Pretrained bidirectional encoder for russian language.
The model was trained using standard MLM objective on large text corpora including open social data.
See
Training Details
section for more information.
⚠️ This model contains only the encoder part without any pretrained head.
Languages:
Mostly russian and small fraction of other languages
License:
Apache 2.0
How to Get Started with the Model
from transformers import AutoTokenizer, AutoModel
tokenizer = AutoTokenizer.from_pretrained("deepvk/deberta-v1-base")
model = AutoModel.from_pretrained("deepvk/deberta-v1-base")
text = "Привет, мир!"
inputs = tokenizer(text, return_tensors='pt')
predictions = model(**inputs)
Training Details
Training Data
400 GB of filtered and deduplicated texts in total.
A mix of the following data: Wikipedia, Books, Twitter comments, Pikabu, Proza.ru, Film subtitles, News websites, and Social corpus.
Deduplication procedure
Calculate shingles with size of 5
Calculate MinHash with 100 seeds → for every sample (text) have a hash of size 100
Split every hash into 10 buckets → every bucket, which contains (100 / 10) = 10 numbers, get hashed into 1 hash → we have 10 hashes for every sample
For each bucket find duplicates: find samples which have the same hash → calculate pair-wise jaccard similarity → if the similarity is >0.7 than it's a duplicate
Gather duplicates from all the buckets and filter
Training Hyperparameters
Argument
Value
Training regime
fp16 mixed precision
Optimizer
AdamW
Adam betas
0.9,0.98
Adam eps
1e-6
Weight decay
1e-2
Batch size
2240
Num training steps
1kk
Num warm-up steps
10k
LR scheduler
Linear
LR
2e-5
Gradient norm
1.0
The model was trained on a machine with 8xA100 for approximately 30 days.
Architecture details
Argument
Value
Encoder layers
12
Encoder attention heads
12
Encoder embed dim
768
Encoder ffn embed dim
3,072
Activation function
GeLU
Attention dropout
0.1
Dropout
0.1
Max positions
512
Vocab size
50266
Tokenizer type
Byte-level BPE
Evaluation
We evaluated the model on
Russian Super Glue
dev set.
The best result in each task is marked in bold.

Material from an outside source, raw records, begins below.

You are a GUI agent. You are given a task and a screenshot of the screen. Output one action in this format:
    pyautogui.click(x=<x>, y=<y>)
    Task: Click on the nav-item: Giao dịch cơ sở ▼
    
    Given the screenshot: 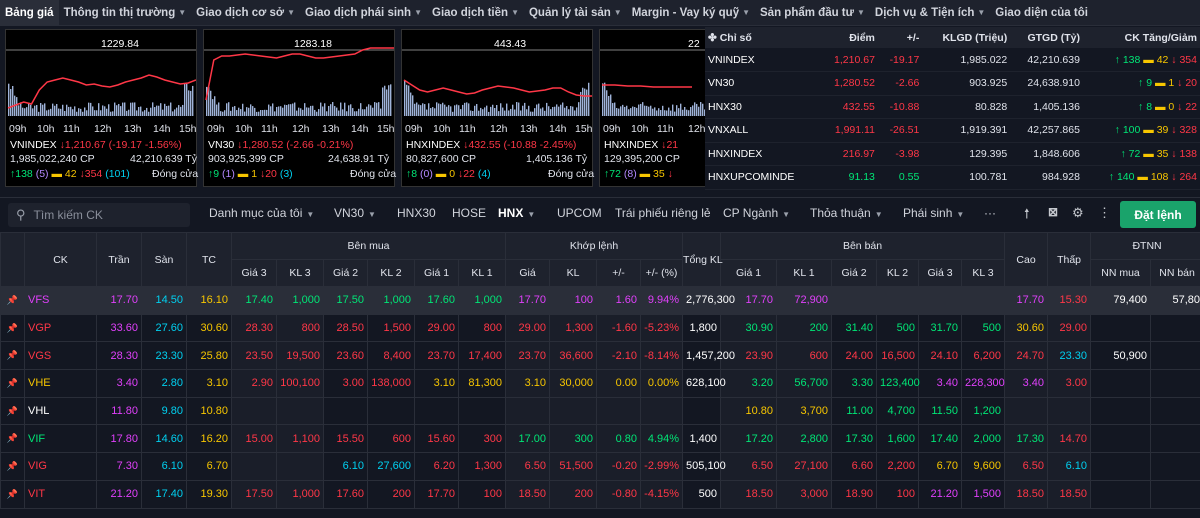 What is the action you would take?
    pyautogui.click(x=246, y=13)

All models have the same size except the distilled version of DeBERTa.
deberta-v1-base huggingface.co is an AI model on huggingface.co that provides deberta-v1-base's model effect (), which can be used instantly with this deepvk deberta-v1-base model. huggingface.co supports a free trial of the deberta-v1-base model, and also provides paid use of the deberta-v1-base. Support call deberta-v1-base model through api, including Node.js, Python, http.
deberta-v1-base huggingface.co is an online trial and call api platform, which integrates deberta-v1-base's modeling effects, including api services, and provides a free online trial of deberta-v1-base, you can try deberta-v1-base online for free by clicking the link below.
deepvk deberta-v1-base online free url in huggingface.co:
deberta-v1-base is an open source model from GitHub that offers a free installation service, and any user can find deberta-v1-base on GitHub to install. At the same time, huggingface.co provides the effect of deberta-v1-base install, users can directly use deberta-v1-base installed effect in huggingface.co for debugging and trial. It also supports api for free installation.